:: Tekst do analizy ::
Czy może się zdarzyć, że układ ten zostanie zawarty w momencie pochwycenia wierzących? Chociaż nie znajdujemy w Słowie Bożym na ten temat żadnych konkretnych danych czasowych, wydaje się, że wraz z zakończeniem się okresu kościoła na ziemi, czyli wraz z pochwyceniem wierzących, Bóg bezpośrednio zajmie się na nowo swoim ziemskim ludem w taki sposób, że Duch Święty doprowadzi ludzi z tego narodu do żywej wiary w Boga. Jeżeli w obecnym czasie jakiś Żyd szczerze nawróci się do Boga, będzie zaliczony do kościoła chrześcijańskiego. Jest więc niemożliwe zachodzenie na siebie okresów, w których ludzie nawracają się i zostają przyłączeni do kościoła a Żydzi, którzy uwierzą w Chrystusa, pozostają dalej Żydami (por. Gal. 3,28 i Kol. 3,11).
:::
Polecenia:
A) Przepisz wiernie fragment tekstu o pochwyceniu wierzących. Zacznij od miejsca ze słowami "Czy może się", a skończ po słowach "i Kol. 3,11).".
B) Napisz dalszy ciąg tekstu o pochwyceniu wierzących, zaczynając bezpośrednio po jego ostatnim zdaniu.
Zapisy nie są potrzebne do wykonania żadnego z zadań.
:: Dostarczone zapisy ::
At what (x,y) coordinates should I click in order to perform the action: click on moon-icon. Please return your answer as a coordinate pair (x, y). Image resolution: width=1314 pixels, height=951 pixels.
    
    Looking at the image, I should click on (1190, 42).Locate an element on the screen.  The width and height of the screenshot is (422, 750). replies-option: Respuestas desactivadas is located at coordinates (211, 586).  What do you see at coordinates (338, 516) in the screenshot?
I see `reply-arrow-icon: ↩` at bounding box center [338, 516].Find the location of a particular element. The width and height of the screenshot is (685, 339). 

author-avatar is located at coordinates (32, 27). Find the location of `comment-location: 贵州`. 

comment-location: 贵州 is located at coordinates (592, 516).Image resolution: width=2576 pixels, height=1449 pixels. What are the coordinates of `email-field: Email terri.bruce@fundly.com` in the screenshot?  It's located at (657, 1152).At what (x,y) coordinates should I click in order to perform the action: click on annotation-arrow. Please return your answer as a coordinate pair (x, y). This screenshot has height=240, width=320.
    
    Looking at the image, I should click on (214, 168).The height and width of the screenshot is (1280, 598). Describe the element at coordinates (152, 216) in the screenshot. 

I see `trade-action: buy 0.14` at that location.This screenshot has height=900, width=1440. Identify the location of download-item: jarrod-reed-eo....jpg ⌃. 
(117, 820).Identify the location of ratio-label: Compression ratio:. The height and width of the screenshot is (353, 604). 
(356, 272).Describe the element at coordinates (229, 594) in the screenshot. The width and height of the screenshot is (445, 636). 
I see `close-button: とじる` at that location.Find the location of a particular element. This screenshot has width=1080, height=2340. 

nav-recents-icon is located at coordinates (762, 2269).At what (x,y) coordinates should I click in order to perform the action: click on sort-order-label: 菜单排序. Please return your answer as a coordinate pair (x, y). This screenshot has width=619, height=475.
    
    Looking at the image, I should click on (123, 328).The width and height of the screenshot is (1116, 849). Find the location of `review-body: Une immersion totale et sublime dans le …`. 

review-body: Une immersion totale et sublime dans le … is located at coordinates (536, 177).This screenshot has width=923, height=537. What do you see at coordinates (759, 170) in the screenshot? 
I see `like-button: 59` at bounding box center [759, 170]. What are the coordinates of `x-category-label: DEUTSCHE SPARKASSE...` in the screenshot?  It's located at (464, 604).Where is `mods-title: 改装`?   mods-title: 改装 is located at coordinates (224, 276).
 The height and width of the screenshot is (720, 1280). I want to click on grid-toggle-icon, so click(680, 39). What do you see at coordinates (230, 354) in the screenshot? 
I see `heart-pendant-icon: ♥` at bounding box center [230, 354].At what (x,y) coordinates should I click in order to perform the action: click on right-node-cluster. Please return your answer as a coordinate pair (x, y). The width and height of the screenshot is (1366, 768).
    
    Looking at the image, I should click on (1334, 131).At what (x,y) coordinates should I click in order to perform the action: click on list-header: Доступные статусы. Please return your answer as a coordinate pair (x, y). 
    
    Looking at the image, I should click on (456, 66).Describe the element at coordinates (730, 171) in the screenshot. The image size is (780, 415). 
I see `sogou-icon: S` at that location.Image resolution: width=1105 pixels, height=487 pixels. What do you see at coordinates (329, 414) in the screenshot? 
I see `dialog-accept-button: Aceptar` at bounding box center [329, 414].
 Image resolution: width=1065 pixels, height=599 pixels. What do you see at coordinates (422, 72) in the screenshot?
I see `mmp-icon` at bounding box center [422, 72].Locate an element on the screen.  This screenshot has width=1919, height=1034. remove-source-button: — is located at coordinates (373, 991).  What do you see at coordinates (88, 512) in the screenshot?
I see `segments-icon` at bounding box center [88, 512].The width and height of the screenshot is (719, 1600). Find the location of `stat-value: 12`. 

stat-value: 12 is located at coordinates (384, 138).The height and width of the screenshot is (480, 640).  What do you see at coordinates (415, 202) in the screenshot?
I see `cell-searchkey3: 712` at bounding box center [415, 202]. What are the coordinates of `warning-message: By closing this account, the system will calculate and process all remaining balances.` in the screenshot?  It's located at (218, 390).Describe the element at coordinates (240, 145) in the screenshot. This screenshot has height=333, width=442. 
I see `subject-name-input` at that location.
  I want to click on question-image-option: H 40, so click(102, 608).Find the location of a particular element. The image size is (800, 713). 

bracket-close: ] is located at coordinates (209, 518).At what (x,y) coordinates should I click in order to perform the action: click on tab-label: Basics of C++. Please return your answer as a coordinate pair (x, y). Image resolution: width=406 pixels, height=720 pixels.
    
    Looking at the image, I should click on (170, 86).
:::
Odpowiedzi:
A)
Czy może się zdarzyć, że układ ten zostanie zawarty w momencie pochwycenia wierzących? Chociaż nie znajdujemy w Słowie Bożym na ten temat żadnych konkretnych danych czasowych, wydaje się, że wraz z zakończeniem się okresu kościoła na ziemi, czyli wraz z pochwyceniem wierzących, Bóg bezpośrednio zajmie się na nowo swoim ziemskim ludem w taki sposób, że Duch Święty doprowadzi ludzi z tego narodu do żywej wiary w Boga. Jeżeli w obecnym czasie jakiś Żyd szczerze nawróci się do Boga, będzie zaliczony do kościoła chrześcijańskiego. Jest więc niemożliwe zachodzenie na siebie okresów, w których ludzie nawracają się i zostają przyłączeni do kościoła a Żydzi, którzy uwierzą w Chrystusa, pozostają dalej Żydami (por. Gal. 3,28 i Kol. 3,11).

B)
Może się też tak zdarzyć, że pochwycenie wierzących nastąpi kilka lat przed ostatnim tygodniem. Zastanawiające jest także, że przyjście Pana Jezusa dla zabrania Kościoła i później dla założenia Królestwa widziane jest w Piśmie Świętym jako jedno przyjście, chociaż odbędzie się ono w różnych fazach. Nie chcemy i nie możemy w spojrzeniu na wydarzenie (czas, chwilę) przyjścia Pana w celu pochwycenia wierzących mówić o konkretnym momencie. Na pewno jednak stanie się to przed okresem sądów.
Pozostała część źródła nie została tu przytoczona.